# Map of TiVo owners



## mikerr (Jun 2, 2005)

Lets get an idea of tivo owners geographical locations, and whether they're in a VirginMedia cabled area or not:

Google maps api makes this kind of thing easy with a few minutes work:

put in your name and postcode here
http://tivocentral.co.uk/virginmap.php



Those with privacy concerns can just put the first few letters of postcode, and a nickname(tivocommunity name) if they wish.


----------



## LarryDavid (Jan 4, 2007)

Excellent mate, was thinking of something like this myself, difference being you got your finger out and did it 

If I can make one suggestion, it might be a bit 'wonky' on the stats with a default selection of 'yes im in a virgin area' so perhaps there should be no default to force people to select?

Great work anyway.


----------



## BobBlueUK (Jan 4, 2002)

LarryDavid said:


> it might be a bit 'wonky' on the stats with a default selection of 'yes im in a virgin area'


I was going to say the same, as there seem to be a surprisingly high proportion of those 'in a Virgin area' so far. To illustrate, Pete in the Isle of Man shows up as in a Virgin area, despite the postcode checker confirming that he cannot get cable TV services...

Might be worth clarifying that you need to be in a *digital *cable area to receive VM TiVo?

Good idea to compile the data though!


----------



## RWILTS (Apr 21, 2006)

logged myself...


----------



## DB70+ (Jan 31, 2011)

Is there any way of editing my entry. I put in shortened post code (RG8) and it has put me far from my actual location.

D


----------



## DaveMax (Mar 18, 2002)

DB70+ said:


> Is there any way of editing my entry. I put in shortened post code (RG8) and it has put me far from my actual location.
> 
> D


I wouldn't worry about it - I put my full postcode in, and the marker is a good 3 miles from home


----------



## Philnic (Aug 3, 2002)

Added myself.


----------



## gary cheshire (Oct 1, 2001)

DaveMax said:


> I wouldn't worry about it - I put my full postcode in, and the marker is a good 3 miles from home


put my postcode in (channel islands) and not even on the map


----------



## digital_S (May 15, 2002)

· · · ·

_OBJECTIVES_:
[1] In the TiVo owners map thread, how far from his home did DaveMax say his marker landed after he entered his full postcode?
[2] Check each statement against the TiVo owners map thread and answer yes or no, quoting the words that decide it. (a) LarryDavid proposed that the form have no default selection. (b) DB70+ entered a full postcode. (c) gary cheshire's postcode put him on the map in the Channel Islands.
[3] Resume the TiVo owners map thread from the point where it stops.
The records that follow play no part in the work here.

· · · ·

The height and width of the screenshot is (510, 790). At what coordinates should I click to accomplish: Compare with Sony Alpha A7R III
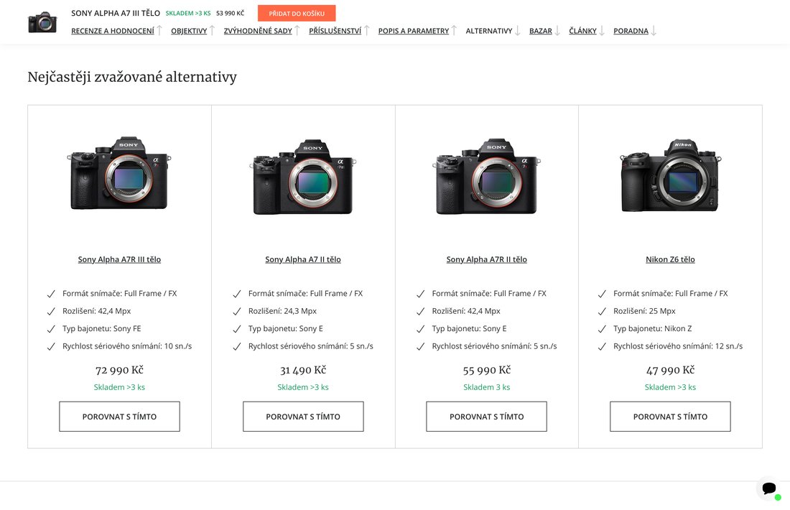click(x=119, y=417)
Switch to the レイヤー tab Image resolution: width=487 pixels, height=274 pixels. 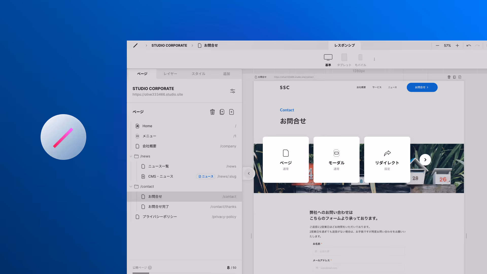(x=170, y=74)
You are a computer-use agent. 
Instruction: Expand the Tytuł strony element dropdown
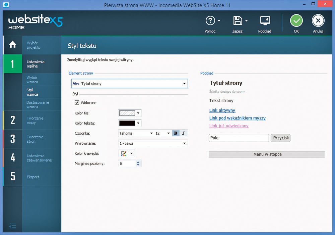coord(184,84)
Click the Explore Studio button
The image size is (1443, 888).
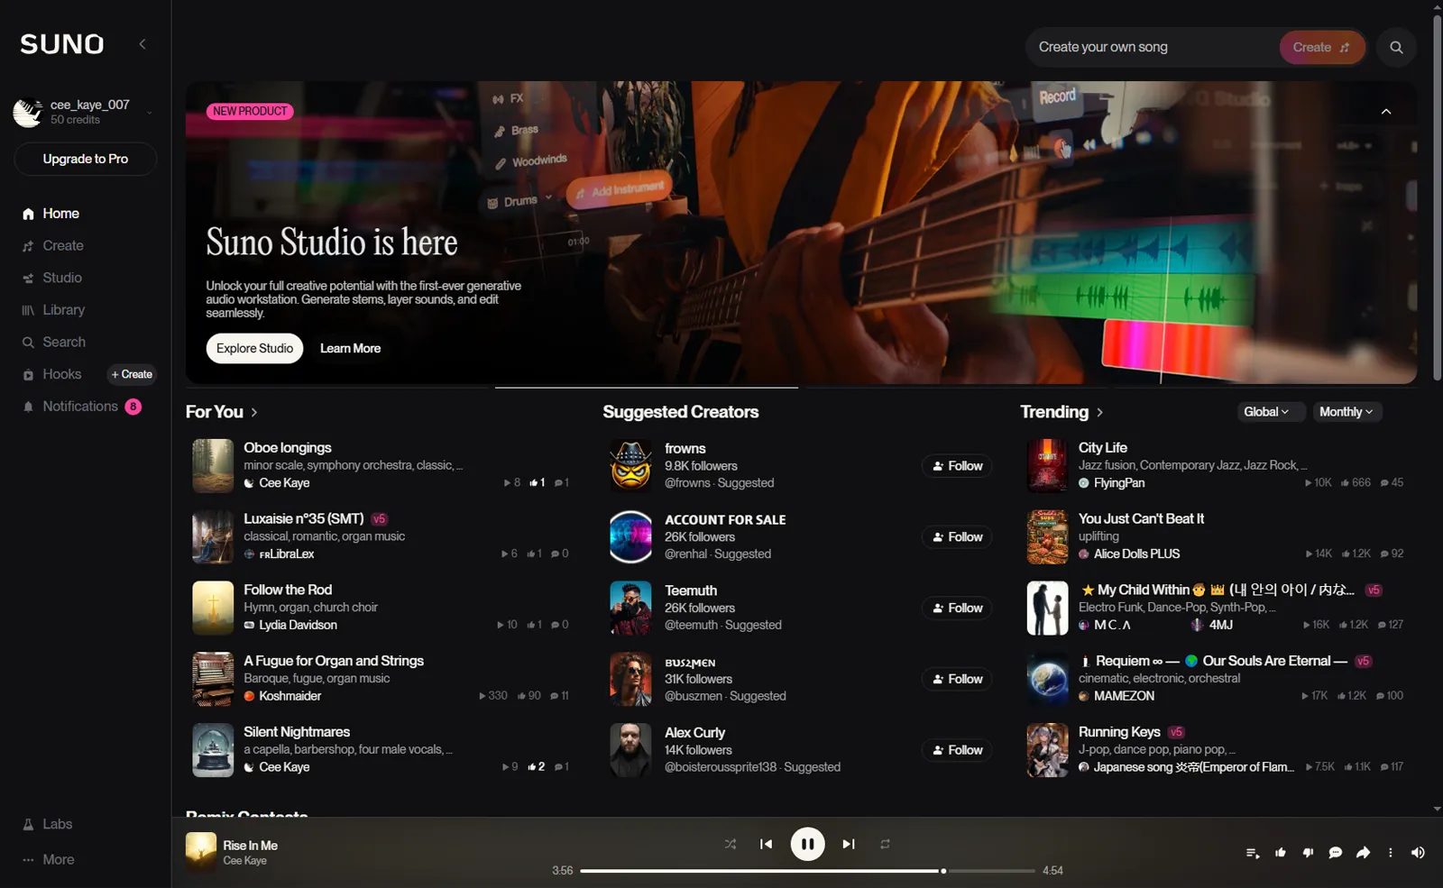coord(254,349)
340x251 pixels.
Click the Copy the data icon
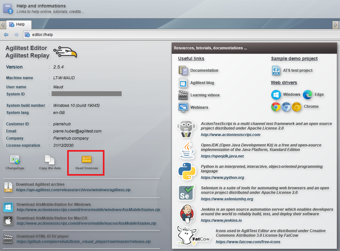pyautogui.click(x=50, y=160)
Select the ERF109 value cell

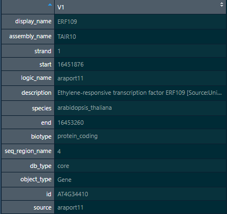tap(140, 22)
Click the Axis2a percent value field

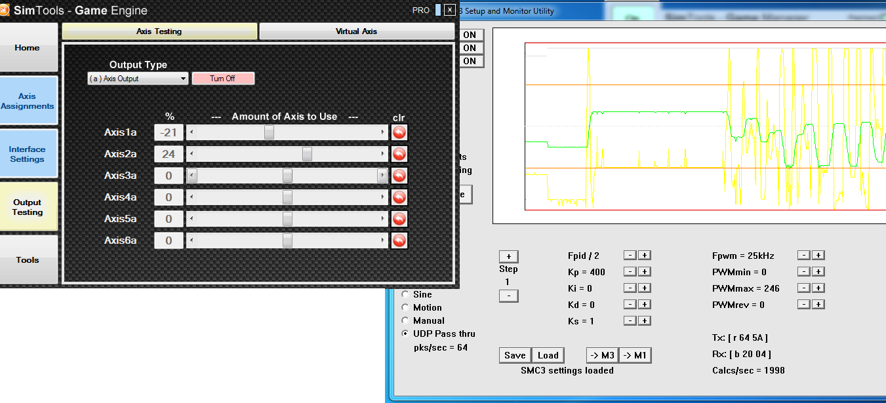[x=169, y=154]
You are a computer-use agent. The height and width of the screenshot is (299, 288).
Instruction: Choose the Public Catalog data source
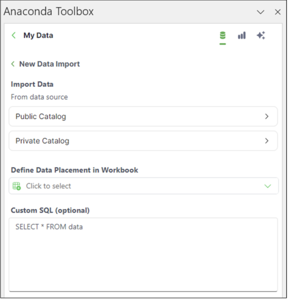point(41,117)
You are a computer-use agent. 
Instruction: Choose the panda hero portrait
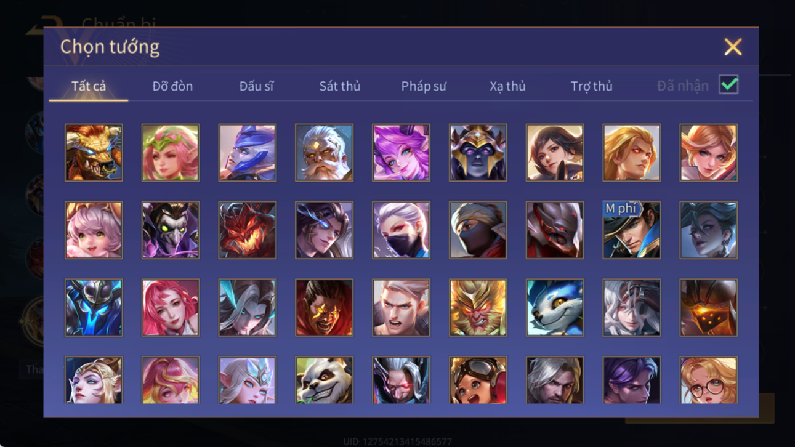[x=324, y=381]
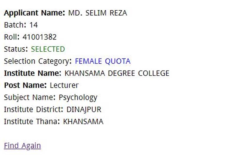The height and width of the screenshot is (155, 233).
Task: Click the Status label
Action: (x=16, y=49)
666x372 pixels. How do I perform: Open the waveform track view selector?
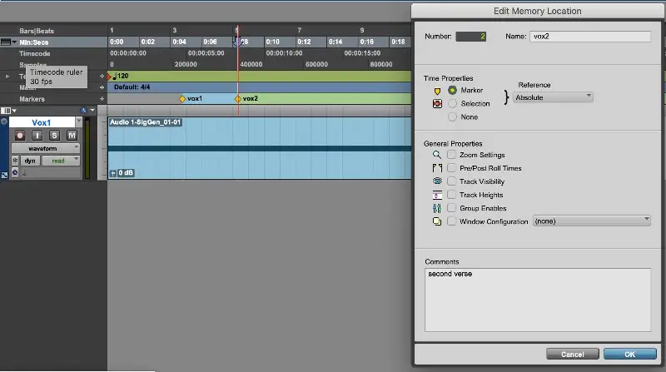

· · · ·

_RESULTS BY TASK_:
[1] A good 3 miles from home.

[2]
(a) Yes: "perhaps there should be no default to force people to select"
(b) No: "I put in shortened post code (RG8)"
(c) No: "put my postcode in (channel islands) and not even on the map"

[3]
Nice one Mike.
Looks like there's currently more of us who aren't in a Virgin Media area, to those who are!


----------



## davidshack (Aug 17, 2002)

Thanks for your idea & efforts Mike.

Wonder if we could also bear in mind those owners using UK TiVos (for certain UK channels and of course in accordance with any copyright restrictions) in Europe? 

Whether expats or just wintering warm, they used to be numerous in France, Spain, Portugal, Gibraltar etc. And presumably should be eager to sign up to a replacement guide data service?
.
.
.
.


----------



## LarryDavid (Jan 4, 2007)

Loving the person out in the North Atlantic. Do you live on an oil rig.


----------



## mikerr (Jun 2, 2005)

LarryDavid said:


> Loving the person out in the North Atlantic. Do you live on an oil rig.


The location code fails when people input a full postcode without spaces.
I just manually insert the space shortly afterwards in the database.


----------



## Automan (Oct 29, 2000)

Added myself.
It would seem more are unhappy about the loss of TiVo compared with the change of retirement age 

Automan.


----------



## spitfires (Dec 19, 2006)

^ no don't get me started on that one! The way that's likely to pan out I will never ever reach it since they will keep moving the goalposts further away each time I get into the penalty box! 

Oh not wait... that of course is the general idea


----------



## mjd (Jun 12, 2002)

Just added mine,

The top end of my street is covered - we are not but they offered to survey the site.

Already have sky HD + and a Tivo S1 which does the job.


----------



## mikerr (Jun 2, 2005)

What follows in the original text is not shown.